━━ RECORD SET ━━
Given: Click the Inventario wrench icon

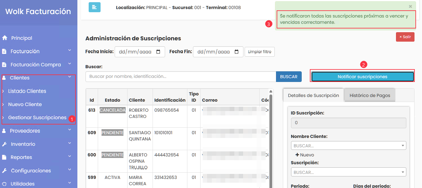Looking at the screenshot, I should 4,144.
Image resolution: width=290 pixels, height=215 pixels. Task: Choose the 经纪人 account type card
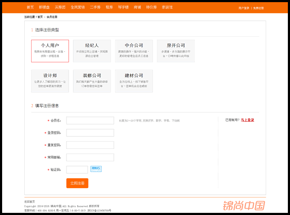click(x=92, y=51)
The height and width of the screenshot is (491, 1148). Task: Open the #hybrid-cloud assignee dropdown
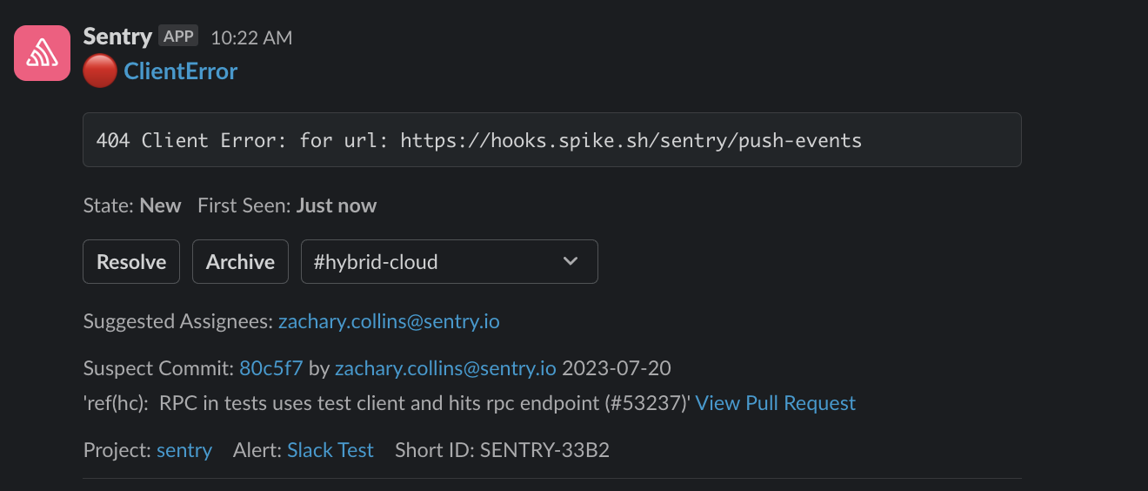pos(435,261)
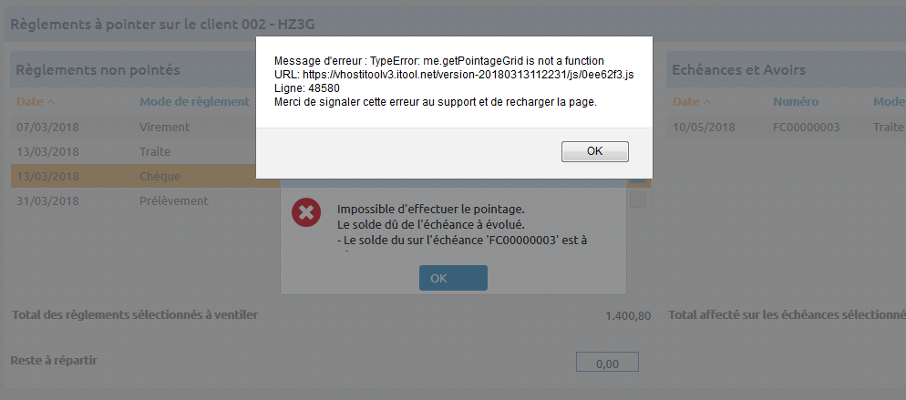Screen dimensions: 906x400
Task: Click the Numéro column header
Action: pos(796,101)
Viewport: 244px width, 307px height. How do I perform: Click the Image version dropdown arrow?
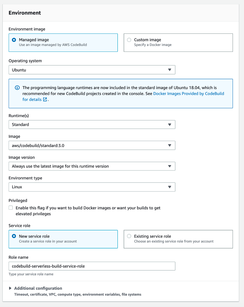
━━━
EXERCISE PROMPT:
Copy out the records from the line containing "Image resolution: width=290" through the end of the records, and leave the pictures out.

IN RESPONSE:
Image resolution: width=290 pixels, height=215 pixels. Task: Choose the 经纪人 account type card
click(x=92, y=51)
The height and width of the screenshot is (491, 1148). Task: Open the #hybrid-cloud assignee dropdown
pos(435,261)
Screen dimensions: 906x400
Task: Click the Numéro column header
Action: pos(796,101)
Viewport: 244px width, 307px height. How do I perform: Click the Image version dropdown arrow?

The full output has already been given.